* Activity list
1 - Answer these questions about the email on timelocks and Lightning on MimbleWimble:
(a) According to the quoted reply, what is each kernel?
(b) What does the email say the original mimblewimble.txt mentions having to store?
(c) What section does the email say the mimblewimble.pdf from andytoshi includes?
2 - Pick up the email on timelocks and Lightning on MimbleWimble after its final sentence and write how it goes on.

* Study text
◆ ◆ ◆
From: ZmnSCPxj <ZmnSCPxj@protonmail.com>
To: John Tromp <john.tromp@gmail.com>
Cc: Bitcoin Protocol Discussion <bitcoin-dev@lists.linuxfoundation.org>
Subject: Re: [bitcoin-dev] Timelocks and Lightning on MimbleWimble
Date: Fri, 20 Sep 2019 05:14:59 +0000 [thread overview]
Message-ID: <VuvyS-ZYh7UJON2y6iCp0KtCTKFqOxIqPzNETPForaK5QHBOoj4LxOVlsaDFb-c__t6GRYD8ZHWkQagDucyFD3kjElZhSuHvhen1RzqLxvQ=@protonmail.com> (raw)
In-Reply-To: <CAOU__fznZ4EznXPoiM5E2HaTzafZQ3dKQmXHOPaG8PzASiOFcg@mail.gmail.com>
Good morning John,
> dear ZmnSCPxj,
>
> > Which I suppose is my point: you lose some of the "magic shrinking blockchain" property in implementing relative locktimes, as you now increase the data you have to store forever (i.e. the kernels).
>
> The "magic shrinking" of MW never applied to kernels. To validate the
> current UTXO set, you need to validate all the kernels, each of
> which is a Pedersen commitment to zero together with a Schnorr
> signature using said commitment as public key.
However, my understanding is that, at least with the original mimblewimble.txt from Jedusor, the signatures and the Pedersen-commitment-to-0 could all be aggregated into a single signature and Pedersen-commitment-to-0, if we were to use Schnorr-like signatures.
(it is possible I misunderstand this; I am not in fact a cryptographer.
Indeed, the original mimblewimble.txt mentions having to store every `k*G` and every signature attesting to it, although does not mention Schnorr and might not have considered the possibility of signature aggregation when using Schnorr-like signatures.
There could be security issues I am unaware of, for example.)
In addition, the mimblewimble.pdf from andytoshi includes a "Sinking Signatures" section, which to my understanding, combines absolute-locktime kernels with partial O(log n) aggregation of the signatures that attest it.
◆ ◆ ◆
(Dataset records)
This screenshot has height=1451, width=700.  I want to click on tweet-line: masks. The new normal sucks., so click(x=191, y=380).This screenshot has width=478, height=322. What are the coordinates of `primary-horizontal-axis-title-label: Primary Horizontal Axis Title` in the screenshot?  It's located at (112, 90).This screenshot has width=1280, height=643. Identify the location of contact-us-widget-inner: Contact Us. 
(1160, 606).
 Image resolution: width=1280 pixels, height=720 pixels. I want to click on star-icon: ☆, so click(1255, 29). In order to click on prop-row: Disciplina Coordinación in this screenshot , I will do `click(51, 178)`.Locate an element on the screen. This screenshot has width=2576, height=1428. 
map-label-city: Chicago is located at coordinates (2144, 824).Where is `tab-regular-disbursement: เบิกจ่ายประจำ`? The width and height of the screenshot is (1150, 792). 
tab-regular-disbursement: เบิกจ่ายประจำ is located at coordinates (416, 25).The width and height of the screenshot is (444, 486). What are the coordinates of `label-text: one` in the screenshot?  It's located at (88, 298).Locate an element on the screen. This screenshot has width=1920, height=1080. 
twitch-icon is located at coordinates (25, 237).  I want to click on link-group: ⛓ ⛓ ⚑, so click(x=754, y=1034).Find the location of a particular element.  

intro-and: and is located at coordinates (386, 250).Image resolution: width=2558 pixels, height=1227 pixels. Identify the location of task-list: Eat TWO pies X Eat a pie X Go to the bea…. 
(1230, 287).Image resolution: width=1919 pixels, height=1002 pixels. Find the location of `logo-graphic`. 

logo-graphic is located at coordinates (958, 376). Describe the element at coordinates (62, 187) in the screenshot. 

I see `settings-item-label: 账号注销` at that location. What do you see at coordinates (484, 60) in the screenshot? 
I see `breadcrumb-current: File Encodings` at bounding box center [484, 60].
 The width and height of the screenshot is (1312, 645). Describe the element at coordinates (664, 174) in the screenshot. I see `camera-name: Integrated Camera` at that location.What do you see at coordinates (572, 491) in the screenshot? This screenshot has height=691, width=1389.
◆ ◆ ◆
* Written answers
1 -
(a) A Pedersen commitment to zero together with a Schnorr signature using said commitment as public key.
(b) Every `k*G` and every signature attesting to it.
(c) A "Sinking Signatures" section.

2 -
Again, it is possible I misunderstand this.
It seems to me that neither technique is possible with relative locktime kernels.
Again, this may be merely my ignorance of such.
In any case, this is mostly moot and I ask only out of curiosity in order to know more about kernels in non-relative-locktime MimbleWimble chains.
>Then you need to check
> that the sum of UTXO commitments (outputs) minus the summed block
> rewards times G (inputs) equals the sum of kernel commitments.
> Basically, the same check that is applied to individual transactions.
> > Decker-Russell-Osuntokun ("eltoo") is harder due to the `SIGHASH_NOINPUT` requirement.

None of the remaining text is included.